Before writing code, you should make sure you have read "Chapter 7: Scheduling" from the xv6 book and studied the corresponding code.
To start the lab, switch to the thread branch:
$ git fetch $ git checkout thread $ make clean
In this exercise you will design the context switch mechanism for a user-level threading system, and then implement it. To get you started, your xv6 has two files user/uthread.c and user/uthread_switch.S, and a rule in the Makefile to build a uthread program. uthread.c contains most of a user-level threading package, and code for three simple test threads. The threading package is missing some of the code to create a thread and to switch between threads.
Your job is to come up with a plan to create threads and save/restore registers to switch between threads, and implement that plan. When you're done, make grade should say that your solution passes the uthread test.

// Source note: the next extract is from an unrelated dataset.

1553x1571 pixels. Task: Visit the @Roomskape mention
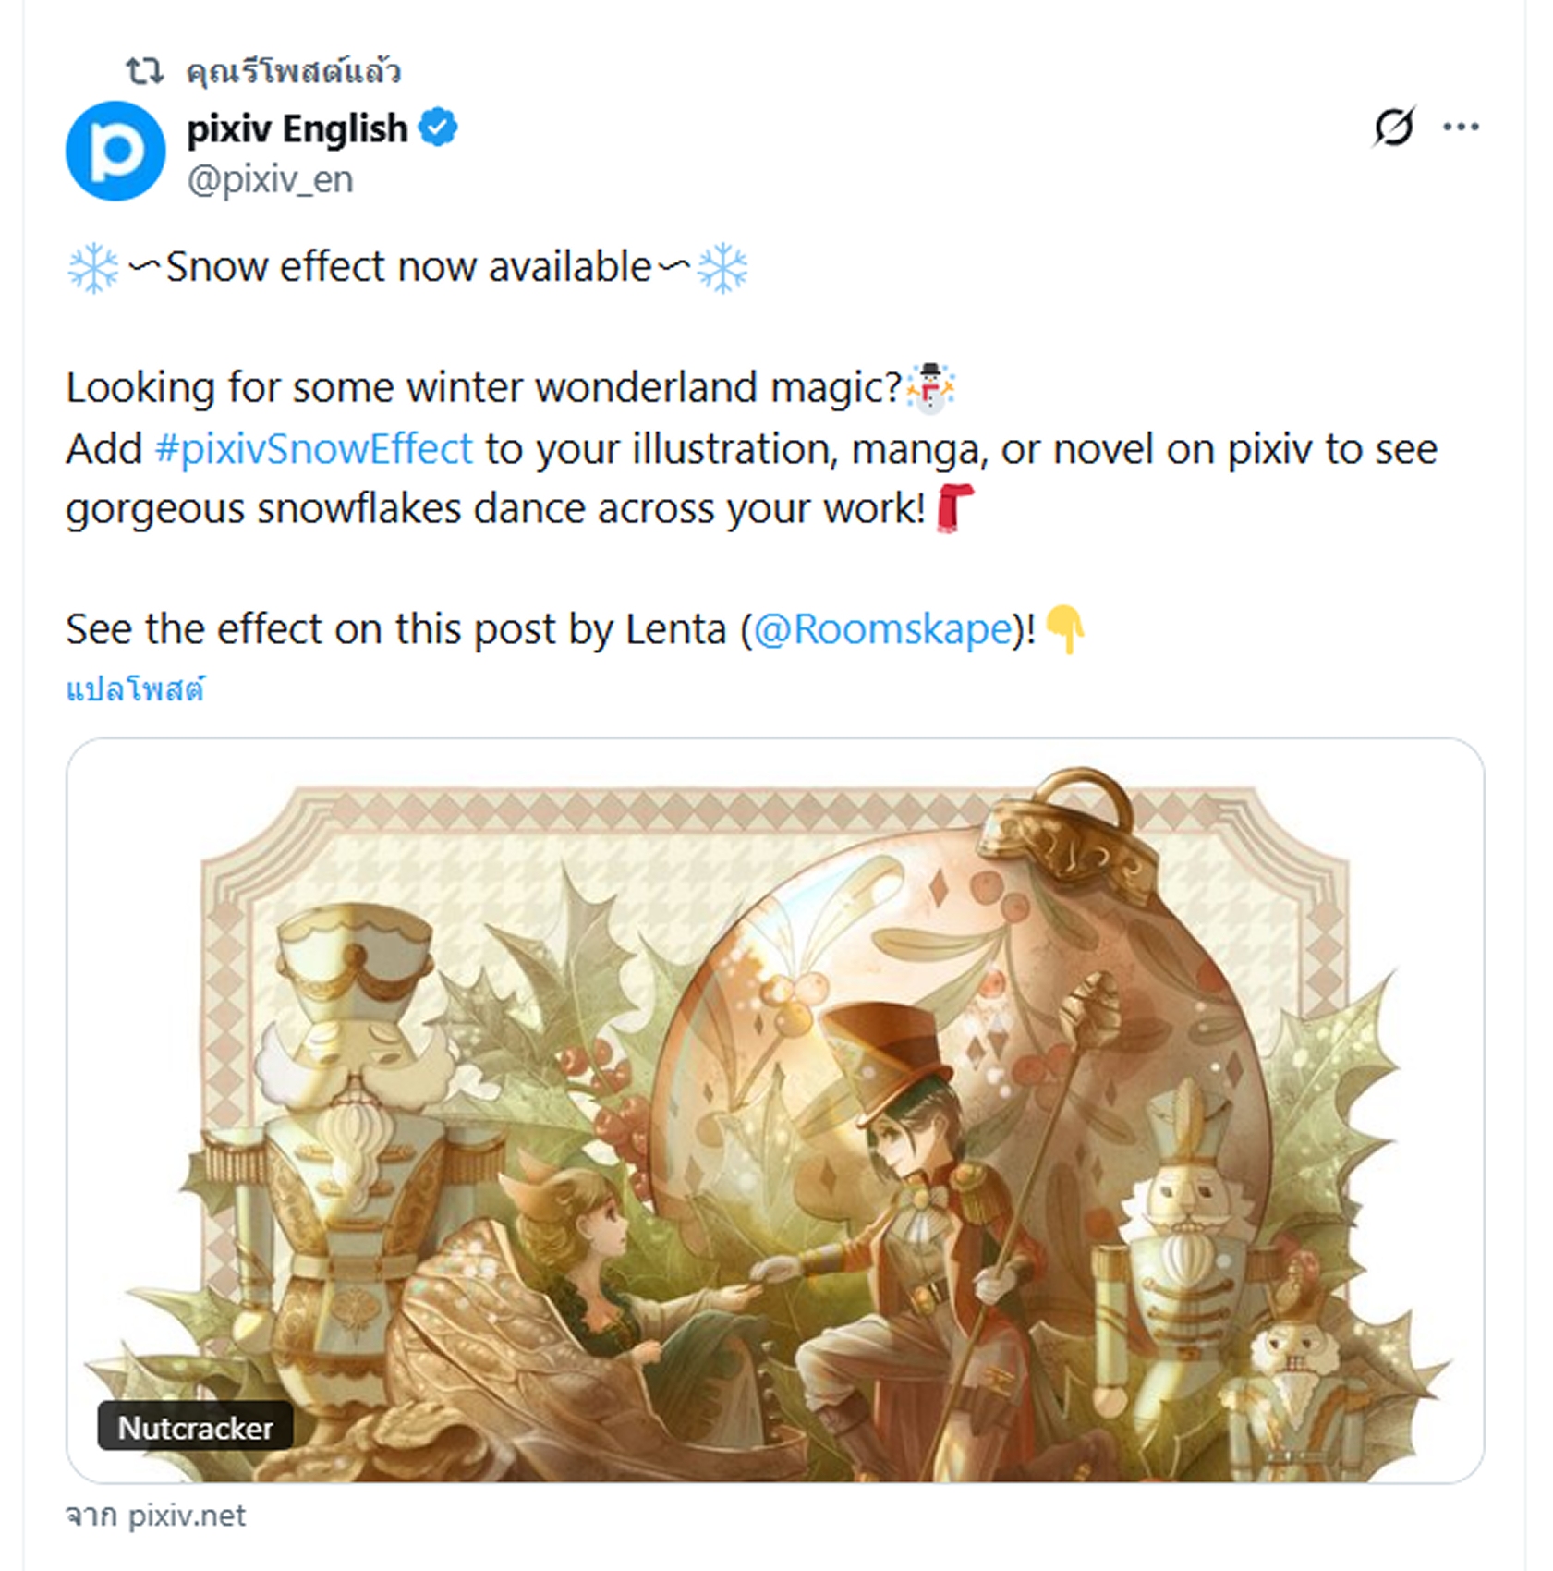tap(882, 630)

$ make qemu ... $ uthread thread_a started thread_b started thread_c started thread_c 0 thread_a 0 thread_b 0 thread_c 1 thread_a 1 thread_b 1 ... thread_c 99 thread_a 99 thread_b 99 thread_c: exit after 100 thread_a: exit after 100 thread_b: exit after 100 thread_schedule: no runnable threads $
This output comes from the three test threads, each of which has a loop that prints a line and then yields the CPU to the other threads.
At this point, however, with no context switch code, you'll see no output.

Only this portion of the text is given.